# flowgen - Reproduction Code

## Initial setup

### Dependencies
```bash
# Install `uv`
curl -LsSf https://astral.sh/uv/install.sh | sh

# Source your shell
source ~/.bashrc

# Create a virtual environment (in the project root folder)
uv venv --python 3.12.7

# Activate your virtual environment
source .venv/bin/activate

# Install requirements to run flowgen:
uv sync --extra dev
```

## Runtime configuration
See `minimal/configuration.py` for detailed configuration information.

Some quick pointers:
- Use `config.yaml` for your preferred local configs (see `config.yaml.sample`).
- Set sensitive credentials in the `runtime-secrets/` directory.
  For example:
  ```bash
  $ cat runtime-secrets/azure_oai__api_key
  asdfasdfasdf12341234
  ```
- Env vars can also be used - They are prefixed with `FLOWGEN_` and config sections separated by `__`, like `FLOWGEN_PATHS__ROOT_DIR=foo/bar`


#### LLM Tracing
To enable tracing during local development, such as running functional tests, first add the following to your ``config.yaml``:
```yaml
arize:
  tracing_enabled: true
```

Or use the ``-i/--instrumentation`` flag when running ``eval_runner.py``.

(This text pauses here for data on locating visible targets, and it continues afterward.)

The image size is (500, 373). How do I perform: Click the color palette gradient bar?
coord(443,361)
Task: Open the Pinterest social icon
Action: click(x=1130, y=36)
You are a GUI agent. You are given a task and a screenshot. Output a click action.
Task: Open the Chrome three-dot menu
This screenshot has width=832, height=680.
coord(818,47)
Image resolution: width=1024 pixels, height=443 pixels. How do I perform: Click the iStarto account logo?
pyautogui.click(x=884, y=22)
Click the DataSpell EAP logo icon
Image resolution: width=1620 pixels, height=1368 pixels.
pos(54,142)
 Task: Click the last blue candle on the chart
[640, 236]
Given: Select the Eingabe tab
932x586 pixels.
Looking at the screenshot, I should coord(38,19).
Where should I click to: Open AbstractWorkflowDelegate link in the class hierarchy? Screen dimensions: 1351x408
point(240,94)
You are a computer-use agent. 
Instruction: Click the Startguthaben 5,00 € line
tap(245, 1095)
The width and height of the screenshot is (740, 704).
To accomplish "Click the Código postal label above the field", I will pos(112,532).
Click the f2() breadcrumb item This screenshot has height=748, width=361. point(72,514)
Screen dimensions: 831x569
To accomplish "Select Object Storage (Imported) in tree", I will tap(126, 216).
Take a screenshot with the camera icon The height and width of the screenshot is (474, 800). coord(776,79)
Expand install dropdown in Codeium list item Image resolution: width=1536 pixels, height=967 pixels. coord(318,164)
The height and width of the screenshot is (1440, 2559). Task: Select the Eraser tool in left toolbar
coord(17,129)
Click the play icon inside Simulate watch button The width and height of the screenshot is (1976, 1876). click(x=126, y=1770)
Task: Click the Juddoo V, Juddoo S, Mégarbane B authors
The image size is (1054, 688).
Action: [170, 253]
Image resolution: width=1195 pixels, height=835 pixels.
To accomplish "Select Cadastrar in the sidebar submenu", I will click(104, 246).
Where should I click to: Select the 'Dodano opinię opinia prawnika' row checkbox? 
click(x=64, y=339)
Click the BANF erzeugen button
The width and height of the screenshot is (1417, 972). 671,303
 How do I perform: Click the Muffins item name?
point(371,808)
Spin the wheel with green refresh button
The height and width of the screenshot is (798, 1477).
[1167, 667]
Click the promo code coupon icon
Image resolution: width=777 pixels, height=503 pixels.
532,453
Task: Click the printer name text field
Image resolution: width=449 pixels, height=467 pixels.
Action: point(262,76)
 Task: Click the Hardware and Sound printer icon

You will also need to start the `phoenix` server - run `phoenix serve` in another terminal.

## Evaluating Flows

The script `minimal/eval_runner.py` is the main workhorse:

```bash
python minimal/eval_runner.py --help
Usage: eval_runner.py [OPTIONS]

  Evaluates flows defined in flows_file against the specified dataset, stores
  results in a CSV, appends results iteratively, and skips flows already
  present in the output CSV.

Options:
  -f, --flows-file FILE    Path to the file containing flow definitions (one
                           JSON per line).  [required]
  -d, --dataset-name TEXT  Name of the dataset class in minimal.data.
                           [default: HotPotQAHF]
  -i, --instrumentation    Enable Arize instrumentation.
  -o, --output-file FILE   Path to the output CSV file. Defaults to ./flowgen-
                           eval-results-{dataset_name}.csv
  -m, --max-evals INTEGER  MaximumQApairstoevaluateperflow  [default: 1000]
  --help                   Show this message and exit.
```

For example:

```bash
python minimal/eval_runner.py \
    --instrumentation \
    --dataset FinanceBenchHF \
    --max-evals 10 \
    --flows-file flow-files/small-models_financebench_pareto-flows.jsonl
```

The script will periodically output evaluation data in the `--output-file` in `csv` format.


## Run Data

Historical optimization run data is provided in `flowgen-main-results.csv`.

The columns `values_0` and `values_1` correspond to accuracy and mean cost ($ per call), respectively.